Stored items:
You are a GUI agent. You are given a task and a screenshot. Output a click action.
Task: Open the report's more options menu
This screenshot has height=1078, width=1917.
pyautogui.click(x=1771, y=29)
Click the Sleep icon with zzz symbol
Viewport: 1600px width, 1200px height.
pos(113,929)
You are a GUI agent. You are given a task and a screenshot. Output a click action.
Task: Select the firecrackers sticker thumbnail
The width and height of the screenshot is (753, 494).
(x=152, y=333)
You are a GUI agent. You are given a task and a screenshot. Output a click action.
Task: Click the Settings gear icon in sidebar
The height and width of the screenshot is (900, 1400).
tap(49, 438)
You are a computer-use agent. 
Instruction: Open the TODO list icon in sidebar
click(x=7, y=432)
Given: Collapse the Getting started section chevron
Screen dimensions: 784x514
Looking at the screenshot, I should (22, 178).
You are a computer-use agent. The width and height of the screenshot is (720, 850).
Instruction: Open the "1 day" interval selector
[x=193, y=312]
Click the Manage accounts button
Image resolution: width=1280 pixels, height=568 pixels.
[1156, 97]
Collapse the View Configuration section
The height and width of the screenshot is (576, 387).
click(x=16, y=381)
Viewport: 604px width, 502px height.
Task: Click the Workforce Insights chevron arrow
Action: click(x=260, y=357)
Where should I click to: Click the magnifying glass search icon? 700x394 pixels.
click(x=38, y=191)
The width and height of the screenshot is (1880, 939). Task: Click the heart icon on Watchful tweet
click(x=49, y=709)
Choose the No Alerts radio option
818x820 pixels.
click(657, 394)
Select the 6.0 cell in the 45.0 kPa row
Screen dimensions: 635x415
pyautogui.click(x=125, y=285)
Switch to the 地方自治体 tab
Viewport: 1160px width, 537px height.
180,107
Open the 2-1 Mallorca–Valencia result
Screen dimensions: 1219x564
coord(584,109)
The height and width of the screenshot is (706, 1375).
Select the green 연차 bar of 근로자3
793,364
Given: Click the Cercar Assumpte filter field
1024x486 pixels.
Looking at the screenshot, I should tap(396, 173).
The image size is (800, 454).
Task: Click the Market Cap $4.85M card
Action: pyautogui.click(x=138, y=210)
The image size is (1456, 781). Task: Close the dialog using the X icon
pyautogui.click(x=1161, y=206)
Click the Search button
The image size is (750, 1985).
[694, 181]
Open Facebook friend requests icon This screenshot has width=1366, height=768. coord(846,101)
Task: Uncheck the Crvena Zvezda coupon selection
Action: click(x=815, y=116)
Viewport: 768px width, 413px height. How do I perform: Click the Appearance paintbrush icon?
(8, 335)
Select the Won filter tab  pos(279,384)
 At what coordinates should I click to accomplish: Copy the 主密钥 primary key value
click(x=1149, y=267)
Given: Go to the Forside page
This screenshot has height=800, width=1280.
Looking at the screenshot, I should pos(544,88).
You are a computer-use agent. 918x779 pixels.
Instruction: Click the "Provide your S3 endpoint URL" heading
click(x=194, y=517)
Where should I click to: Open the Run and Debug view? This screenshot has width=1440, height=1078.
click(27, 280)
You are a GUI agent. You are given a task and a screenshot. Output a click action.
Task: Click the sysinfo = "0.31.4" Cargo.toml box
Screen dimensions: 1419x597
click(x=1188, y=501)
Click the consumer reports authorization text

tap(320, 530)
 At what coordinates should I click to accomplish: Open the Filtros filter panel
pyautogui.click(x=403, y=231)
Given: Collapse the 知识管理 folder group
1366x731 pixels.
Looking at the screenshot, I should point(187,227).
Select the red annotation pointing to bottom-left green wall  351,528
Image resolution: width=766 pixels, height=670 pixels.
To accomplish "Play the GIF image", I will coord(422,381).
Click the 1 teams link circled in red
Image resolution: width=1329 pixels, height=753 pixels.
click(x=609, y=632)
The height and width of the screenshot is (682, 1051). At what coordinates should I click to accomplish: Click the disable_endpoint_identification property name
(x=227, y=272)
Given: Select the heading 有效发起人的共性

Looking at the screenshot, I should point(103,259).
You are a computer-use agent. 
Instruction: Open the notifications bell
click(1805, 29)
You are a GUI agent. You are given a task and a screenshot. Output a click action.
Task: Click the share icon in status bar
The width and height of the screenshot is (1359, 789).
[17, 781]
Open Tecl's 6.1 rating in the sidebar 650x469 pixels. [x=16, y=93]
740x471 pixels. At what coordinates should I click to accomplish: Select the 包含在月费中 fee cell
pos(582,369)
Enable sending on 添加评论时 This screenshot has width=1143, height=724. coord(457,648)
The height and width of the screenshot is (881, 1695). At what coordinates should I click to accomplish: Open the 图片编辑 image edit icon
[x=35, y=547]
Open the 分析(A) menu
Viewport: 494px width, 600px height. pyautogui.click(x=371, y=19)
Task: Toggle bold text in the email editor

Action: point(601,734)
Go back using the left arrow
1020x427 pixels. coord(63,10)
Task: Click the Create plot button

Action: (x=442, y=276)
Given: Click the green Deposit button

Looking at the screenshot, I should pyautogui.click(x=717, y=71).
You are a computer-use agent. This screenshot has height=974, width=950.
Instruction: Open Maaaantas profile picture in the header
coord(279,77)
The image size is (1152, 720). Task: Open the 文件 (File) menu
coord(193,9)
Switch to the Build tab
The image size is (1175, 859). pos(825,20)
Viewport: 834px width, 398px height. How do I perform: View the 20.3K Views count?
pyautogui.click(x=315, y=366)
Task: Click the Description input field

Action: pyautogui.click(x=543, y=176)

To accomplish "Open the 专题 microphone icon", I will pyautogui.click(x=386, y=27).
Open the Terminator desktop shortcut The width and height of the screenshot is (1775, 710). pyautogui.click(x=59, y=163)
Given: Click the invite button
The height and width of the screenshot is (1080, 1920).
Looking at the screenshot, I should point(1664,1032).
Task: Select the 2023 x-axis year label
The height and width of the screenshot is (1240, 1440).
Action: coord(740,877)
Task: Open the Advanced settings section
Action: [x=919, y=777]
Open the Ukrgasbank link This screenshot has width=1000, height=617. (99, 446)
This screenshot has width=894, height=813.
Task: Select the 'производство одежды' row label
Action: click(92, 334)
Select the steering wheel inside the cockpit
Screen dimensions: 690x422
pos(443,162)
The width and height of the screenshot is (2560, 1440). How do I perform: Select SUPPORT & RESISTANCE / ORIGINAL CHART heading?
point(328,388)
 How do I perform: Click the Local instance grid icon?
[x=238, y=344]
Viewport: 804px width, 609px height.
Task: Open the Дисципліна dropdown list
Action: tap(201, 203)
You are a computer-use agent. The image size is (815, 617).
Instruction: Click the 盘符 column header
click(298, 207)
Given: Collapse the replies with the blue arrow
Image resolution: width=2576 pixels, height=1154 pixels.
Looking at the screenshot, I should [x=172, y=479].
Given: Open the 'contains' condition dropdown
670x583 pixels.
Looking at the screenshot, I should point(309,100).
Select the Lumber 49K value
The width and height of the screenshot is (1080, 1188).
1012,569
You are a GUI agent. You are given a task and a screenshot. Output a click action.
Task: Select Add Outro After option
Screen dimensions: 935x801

_What is required:_
Which lines in the data above hold the string "computer"? Show each one.

_Answer space:_
You are a computer-use agent. 
You are a computer-use agent. The width and height of the screenshot is (720, 850).
You are a computer-use agent. 918x779 pixels.
You are a computer-use agent. 
You are a computer-use agent. This screenshot has height=974, width=950.
You are a computer-use agent. The image size is (815, 617).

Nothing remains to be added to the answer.